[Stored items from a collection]
_ _ _ _ _ _ _

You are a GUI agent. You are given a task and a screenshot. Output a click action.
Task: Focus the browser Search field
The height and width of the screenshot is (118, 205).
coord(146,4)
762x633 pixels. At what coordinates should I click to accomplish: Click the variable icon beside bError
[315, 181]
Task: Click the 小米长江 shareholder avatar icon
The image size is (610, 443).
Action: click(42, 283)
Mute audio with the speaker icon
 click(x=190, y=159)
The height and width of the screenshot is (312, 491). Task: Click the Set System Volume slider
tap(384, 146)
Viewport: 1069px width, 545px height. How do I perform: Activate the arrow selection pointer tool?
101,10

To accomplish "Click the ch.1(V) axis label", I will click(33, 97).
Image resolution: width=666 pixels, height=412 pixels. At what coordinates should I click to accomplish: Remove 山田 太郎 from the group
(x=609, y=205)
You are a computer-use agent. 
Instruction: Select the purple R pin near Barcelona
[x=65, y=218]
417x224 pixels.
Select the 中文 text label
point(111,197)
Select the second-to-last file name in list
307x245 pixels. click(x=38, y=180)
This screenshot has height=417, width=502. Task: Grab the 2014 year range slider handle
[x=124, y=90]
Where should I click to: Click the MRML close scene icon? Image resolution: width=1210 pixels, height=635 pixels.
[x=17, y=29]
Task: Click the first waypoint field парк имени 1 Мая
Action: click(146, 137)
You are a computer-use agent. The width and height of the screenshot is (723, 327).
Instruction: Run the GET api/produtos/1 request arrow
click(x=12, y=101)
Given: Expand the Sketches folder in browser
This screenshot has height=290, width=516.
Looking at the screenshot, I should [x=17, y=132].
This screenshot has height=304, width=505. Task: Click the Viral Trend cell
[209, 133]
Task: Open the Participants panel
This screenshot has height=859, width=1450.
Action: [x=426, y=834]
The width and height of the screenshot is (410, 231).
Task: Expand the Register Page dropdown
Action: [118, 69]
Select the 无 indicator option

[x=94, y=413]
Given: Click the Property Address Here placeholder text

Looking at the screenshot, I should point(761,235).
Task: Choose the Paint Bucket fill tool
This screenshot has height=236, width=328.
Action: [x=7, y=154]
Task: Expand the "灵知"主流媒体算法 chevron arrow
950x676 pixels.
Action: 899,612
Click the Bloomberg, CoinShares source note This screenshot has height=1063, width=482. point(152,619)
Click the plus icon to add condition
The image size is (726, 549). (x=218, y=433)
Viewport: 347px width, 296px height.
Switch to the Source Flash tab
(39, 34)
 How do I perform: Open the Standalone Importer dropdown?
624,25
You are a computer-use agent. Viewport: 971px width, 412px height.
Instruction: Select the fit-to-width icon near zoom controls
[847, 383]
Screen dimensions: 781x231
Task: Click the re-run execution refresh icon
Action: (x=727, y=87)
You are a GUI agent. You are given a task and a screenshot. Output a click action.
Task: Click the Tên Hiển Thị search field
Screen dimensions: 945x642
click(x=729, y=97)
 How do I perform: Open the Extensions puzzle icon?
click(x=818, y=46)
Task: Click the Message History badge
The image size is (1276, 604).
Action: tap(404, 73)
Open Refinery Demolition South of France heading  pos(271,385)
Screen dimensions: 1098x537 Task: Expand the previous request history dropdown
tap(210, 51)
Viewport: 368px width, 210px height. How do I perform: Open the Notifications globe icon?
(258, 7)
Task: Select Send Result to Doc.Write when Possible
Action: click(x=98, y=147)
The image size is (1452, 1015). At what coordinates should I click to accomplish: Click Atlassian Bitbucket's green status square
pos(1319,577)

_ _ _ _ _ _ _

* TASK REQUIREMENTS *
All lines in the entries above that include "browser" should be found and copied.

* EXERCISE SOLUTION *
Task: Focus the browser Search field
Given: Expand the Sketches folder in browser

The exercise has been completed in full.